I kept trying to talk myself out of being pissed off. She has, after all, been wonderfully perfect. I need to cut her a break if she isn't perfect for a moment. And I tried, I'm still trying. Really.

I was just so pissed. Not just at her. At the whole situation. Once a week someone is going to call me to drop everything and go out there. Which is okay, in a way. It is the emotional aspect of it that kills me. I want to be there for her. Truly. I will go out there. But each time they call, I freak out. Maybe next time I won't. I hope I won't. And watch, the first time I don't freak out, it will be for real. I just don't know how to handle all the emotions. I feel like I'm doing a terrible job. Last night at ya know, 11:45, I was cleaning out the litter boxes, which we keep in a closet. I crawled in the closet and sat in the corner. Pathetic, yes. Comforting, yes.

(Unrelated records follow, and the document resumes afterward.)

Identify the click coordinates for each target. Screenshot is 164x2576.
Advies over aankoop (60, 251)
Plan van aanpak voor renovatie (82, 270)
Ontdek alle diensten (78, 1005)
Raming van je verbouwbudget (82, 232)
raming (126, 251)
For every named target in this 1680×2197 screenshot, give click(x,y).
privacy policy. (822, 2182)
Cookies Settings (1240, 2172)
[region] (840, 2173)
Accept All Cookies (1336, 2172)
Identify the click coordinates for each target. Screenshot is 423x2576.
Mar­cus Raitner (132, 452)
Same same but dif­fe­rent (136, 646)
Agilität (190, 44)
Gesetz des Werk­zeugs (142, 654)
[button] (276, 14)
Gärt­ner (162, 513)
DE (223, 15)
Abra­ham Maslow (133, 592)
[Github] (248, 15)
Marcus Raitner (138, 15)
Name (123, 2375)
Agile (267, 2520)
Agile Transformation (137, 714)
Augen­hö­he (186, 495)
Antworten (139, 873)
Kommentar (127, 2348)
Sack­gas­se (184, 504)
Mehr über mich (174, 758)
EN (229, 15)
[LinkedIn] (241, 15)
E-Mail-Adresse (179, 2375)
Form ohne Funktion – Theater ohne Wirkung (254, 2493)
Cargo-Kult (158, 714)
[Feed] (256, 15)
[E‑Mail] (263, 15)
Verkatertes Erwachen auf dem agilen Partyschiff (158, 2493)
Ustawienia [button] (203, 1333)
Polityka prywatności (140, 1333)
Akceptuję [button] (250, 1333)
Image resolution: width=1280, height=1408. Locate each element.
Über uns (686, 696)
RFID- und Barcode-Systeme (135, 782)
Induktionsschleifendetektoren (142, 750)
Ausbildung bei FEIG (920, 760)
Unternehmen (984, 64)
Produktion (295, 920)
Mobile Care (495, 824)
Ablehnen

Then Michele came in and found me to be pathetic, but not in a cute way. I was freaking my shit. I really was. The old me came rip-roaring out...anything in my path was due for massive destruction. I finally ended up screaming my lungs out at 3am. I mean screaming. Not words. Just screams. My throat still hurts. Today my eyes hurt from crying so much last night.

Neither Michele or I know how to handle me. I don't understand the amount of drama I'm feeling. I'm constantly pissed, sad, or appreciative. It varies. But the moods are killing me. I feel so bad for Michele. I don't know how to be less moody. I know she is doing the best she can in dealing with me. For the most part, she is exceeding expectations. I just feel like when she gets frustrated with the process, she needs to bottle it and vent elsewhere. I cannot be objective, hard as I try.